GABORONE: The Southern African Development Community (SADC) on Wednesday equated the West’s targeted economic sanctions imposed on Zimbabwe to a “modern-day atrocity.”

It is now over 20 years since the imposition of the targeted sanctions, said Joao Lourenco, the president of Angola and chairperson of the SADC, in a statement released by the regional bloc’s headquarters in Gaborone to mark the annual SADC Anti-Sanctions Day.

“The targeted sanctions geared at a few individuals in Zimbabwe adversely impact the country,” said Lourenco, adding that the past two decades since the imposition of the targeted sanctions were marred by the inability of the people of Zimbabwe to achieve their full potential.

The United States adopted the Zimbabwe Democracy and Economic Recovery Act in 2001, which imposed targeted sanctions against selected Zimbabwean officials.

Similarly, in 2002, the European Union imposed sanctions against late Zimbabwean President Robert Mugabe and some of his allies.

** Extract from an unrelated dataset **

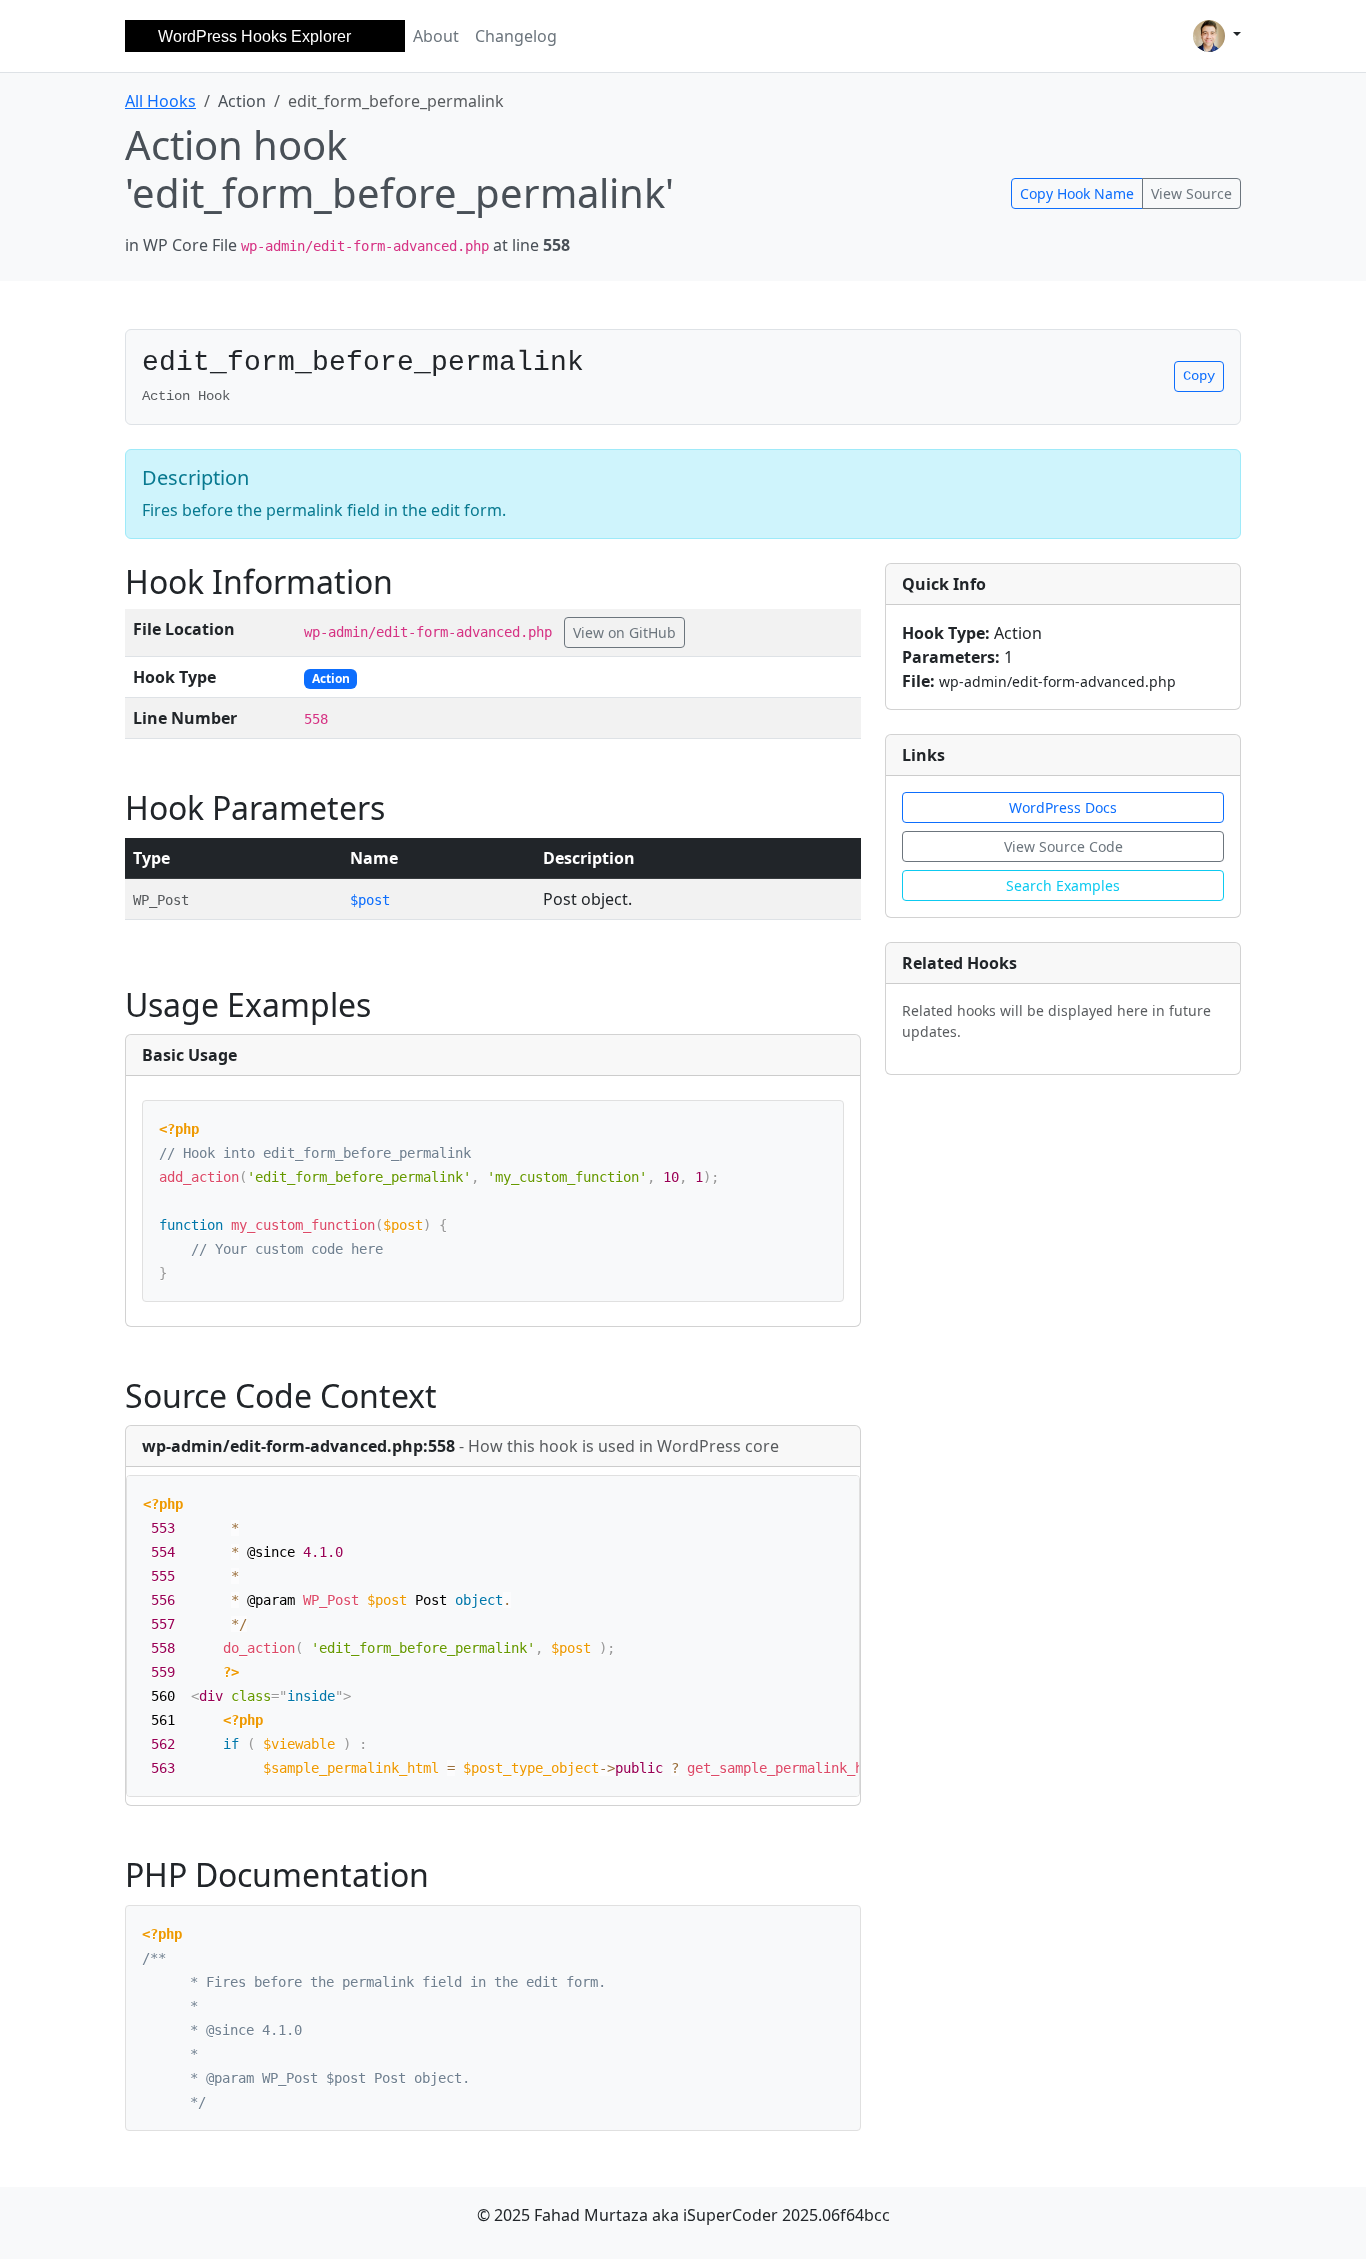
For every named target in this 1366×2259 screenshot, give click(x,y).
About (436, 36)
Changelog (516, 36)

Access to financial and capital markets

However, after two decades, the sanctions have harmed the rights and well-being of ordinary and otherwise innocent civilians, said Lourenco, adding that the sanctions limit Zimbabwe’s access to financial and capital markets.

“The extent of this block to Zimbabwe’s socio-economic growth on the livelihood of its people represents a modern-day atrocity, which we, as the SADC family, strongly feel is an impediment that leaves one of our members behind from our common quest for regional integration, growth and prosperity,” he said.

During an SADC Anti-Sanctions Day webinar held in Gaborone on Wednesday, President Mokgweetsi Masisi of Botswana urged the international community to lift sanctions on Zimbabwe. He emphasized the need for a new narrative, direction and approach for the southern African country.

Masisi said an unconditional lifting of sanctions would create the conditions for Zimbabwe and the SADC region to spearhead national and regional growth and bolster good governance, human rights and social cohesion.

The SADC is a regional economic community comprising 16 member states, namely, Angola, Botswana, Comoros, the Democratic Republic of Congo, Eswatini, Lesotho, Madagascar, Malawi, Mauritius, Mozambique, Namibia, Seychelles, South Africa, Tanzania, Zambia and Zimbabwe.